Classifer model Not training

Hey, my model is giving me around the same loss and not training. Can someone pls help me.


trainset = torchvision.datasets.CIFAR10(root='.', train=True,
                                        download=False, transform=transform)
trainloader = torch.utils.data.Data`Preformatted text`Loader(trainset, batch_size=32,
                                          shuffle=True, num_workers=2)

testset = torchvision.datasets.CIFAR10(root='.', train=False,
                                       download=False, transform=transform)
testloader = torch.utils.data.DataLoader(testset, batch_size=32,
                                         shuffle=False, num_workers=2)

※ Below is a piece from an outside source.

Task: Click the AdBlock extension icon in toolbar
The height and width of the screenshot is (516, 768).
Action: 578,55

classes = ('plane', 'car', 'bird', 'cat',
           'deer', 'dog', 'frog', 'horse', 'ship', 'truck')
class Net(nn.Module):
    def __init__(self):
        super(Net, self).__init__()
        self.features = nn.Sequential(
            nn.Conv2d(3, 6, 3),
            nn.ReLU(inplace=True),
            nn.MaxPool2d(2, 2),
            nn.Conv2d(6, 16, 5),
            nn.ReLU(inplace=True),
            nn.Conv2d(16, 20, 5),
            nn.ReLU(inplace=True),
            torch.nn.Conv2d(20, 27, 3),
            nn.ReLU(inplace=True)
        )
        self.classifier = nn.Sequential(
            nn.Linear(27 * 5 * 5, 120),
            nn.ReLU(inplace=True),
            nn.Linear(120, 84),
            nn.ReLU(inplace=True),
            nn.Linear(84, 10)
        )

    def forward(self, x):
        x = self.features(x)
        x = x.view(-1, 27 * 5 * 5)
        x = self.classifier(x)
        return x
    


net = Net().cuda()
criterion = nn.CrossEntropyLoss().cuda()
init_lr=0.01
opt = torch.optim.Adam(net.parameters(), lr=init_lr)

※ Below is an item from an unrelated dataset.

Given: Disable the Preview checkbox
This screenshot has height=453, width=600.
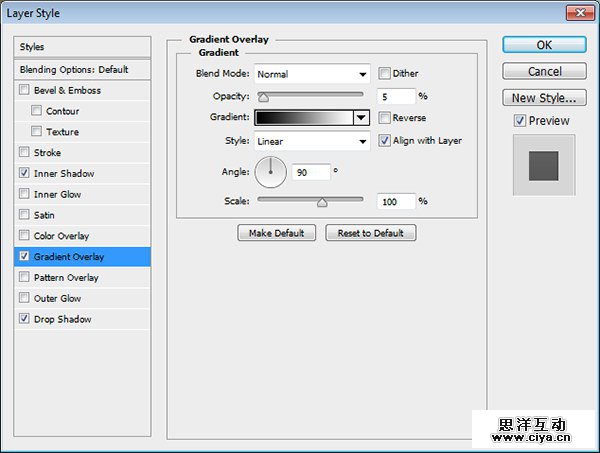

for epoch in tqdm_notebook(range(10)):  
    forward_times=4
    running_loss = 0.0
    for i, data in tqdm_notebook(enumerate(trainloader, 0)):
        # get the inputs
        inputs, labels = data

        if torch.cuda.is_available():
            # in versions of Torch < 0.4.0 we have to wrap these into torch.autograd.Variable as well
            inputs, labels = Variable(inputs).cuda(), Variable(labels).cuda()

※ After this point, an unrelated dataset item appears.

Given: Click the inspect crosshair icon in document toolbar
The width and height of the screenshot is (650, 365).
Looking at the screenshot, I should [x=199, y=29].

        # zero the parameter gradients
        

        # forward + backward + optimize
        outputs = net(inputs)
        loss = criterion(outputs, labels)
        loss.backward()

        opt.step()
        opt.zero_grad()
        
                
        if i%100:
            print(i,loss)
        
      
        
        # print statistics
        running_loss += loss.data[0]
        if i % 2000 == 1999:    # print every 2000 mini-batches
            print('[%d, %5d] loss: %.3f' %
                  (epoch + 1, i + 1, running_loss / 2000))
            running_loss = 0.0

print('Finished Training')

Play around with hyperparameters. (learning rate, weight decay, optimizers (SGD with momentum, Adam, RMSProp), number of channels in layers etc)
For example, if you change the learning rate to 0.001, the error starts reducing.